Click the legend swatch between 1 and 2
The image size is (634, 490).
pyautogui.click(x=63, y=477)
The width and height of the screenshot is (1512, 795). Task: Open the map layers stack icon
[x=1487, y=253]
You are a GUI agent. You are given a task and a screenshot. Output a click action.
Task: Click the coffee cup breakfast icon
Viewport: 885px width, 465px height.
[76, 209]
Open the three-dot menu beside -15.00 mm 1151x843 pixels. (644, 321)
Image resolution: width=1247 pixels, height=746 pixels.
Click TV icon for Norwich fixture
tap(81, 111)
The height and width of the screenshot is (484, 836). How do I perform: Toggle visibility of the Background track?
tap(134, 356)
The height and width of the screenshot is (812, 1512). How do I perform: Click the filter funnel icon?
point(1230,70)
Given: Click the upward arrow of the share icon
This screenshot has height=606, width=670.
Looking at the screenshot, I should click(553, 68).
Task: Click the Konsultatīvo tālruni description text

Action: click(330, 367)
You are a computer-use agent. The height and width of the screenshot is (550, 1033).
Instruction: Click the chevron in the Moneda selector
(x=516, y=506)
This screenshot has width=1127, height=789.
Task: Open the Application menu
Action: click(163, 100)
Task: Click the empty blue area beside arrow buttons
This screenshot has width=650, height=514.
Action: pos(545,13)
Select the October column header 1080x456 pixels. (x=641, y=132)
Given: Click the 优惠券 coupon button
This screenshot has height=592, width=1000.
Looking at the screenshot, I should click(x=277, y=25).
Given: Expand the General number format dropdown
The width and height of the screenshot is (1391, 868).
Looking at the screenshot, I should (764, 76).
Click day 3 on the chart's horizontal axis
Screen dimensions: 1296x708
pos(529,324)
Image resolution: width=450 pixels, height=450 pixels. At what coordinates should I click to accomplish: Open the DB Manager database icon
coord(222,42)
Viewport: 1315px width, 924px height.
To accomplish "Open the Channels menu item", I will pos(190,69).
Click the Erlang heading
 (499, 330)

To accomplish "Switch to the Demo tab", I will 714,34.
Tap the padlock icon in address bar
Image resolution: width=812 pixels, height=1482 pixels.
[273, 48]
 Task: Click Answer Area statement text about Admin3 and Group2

================

**HOW TO COMPLETE THIS TASK:**
Output the full listing above once again, verbatim.

**THE COMPLETED TASK:**
Click the legend swatch between 1 and 2
The image size is (634, 490).
pyautogui.click(x=63, y=477)
The width and height of the screenshot is (1512, 795). Task: Open the map layers stack icon
[x=1487, y=253]
You are a GUI agent. You are given a task and a screenshot. Output a click action.
Task: Click the coffee cup breakfast icon
Viewport: 885px width, 465px height.
[76, 209]
Open the three-dot menu beside -15.00 mm 1151x843 pixels. (644, 321)
Image resolution: width=1247 pixels, height=746 pixels.
Click TV icon for Norwich fixture
tap(81, 111)
The height and width of the screenshot is (484, 836). How do I perform: Toggle visibility of the Background track?
tap(134, 356)
The height and width of the screenshot is (812, 1512). How do I perform: Click the filter funnel icon?
point(1230,70)
Given: Click the upward arrow of the share icon
This screenshot has height=606, width=670.
Looking at the screenshot, I should click(553, 68).
Task: Click the Konsultatīvo tālruni description text

Action: click(330, 367)
You are a computer-use agent. The height and width of the screenshot is (550, 1033).
Instruction: Click the chevron in the Moneda selector
(x=516, y=506)
This screenshot has width=1127, height=789.
Task: Open the Application menu
Action: click(163, 100)
Task: Click the empty blue area beside arrow buttons
This screenshot has width=650, height=514.
Action: pos(545,13)
Select the October column header 1080x456 pixels. (x=641, y=132)
Given: Click the 优惠券 coupon button
This screenshot has height=592, width=1000.
Looking at the screenshot, I should click(x=277, y=25).
Given: Expand the General number format dropdown
The width and height of the screenshot is (1391, 868).
Looking at the screenshot, I should (764, 76).
Click day 3 on the chart's horizontal axis
Screen dimensions: 1296x708
pos(529,324)
Image resolution: width=450 pixels, height=450 pixels. At what coordinates should I click to accomplish: Open the DB Manager database icon
coord(222,42)
Viewport: 1315px width, 924px height.
To accomplish "Open the Channels menu item", I will pos(190,69).
Click the Erlang heading
 (499, 330)

To accomplish "Switch to the Demo tab", I will 714,34.
Tap the padlock icon in address bar
Image resolution: width=812 pixels, height=1482 pixels.
[273, 48]
 Task: Click Answer Area statement text about Admin3 and Group2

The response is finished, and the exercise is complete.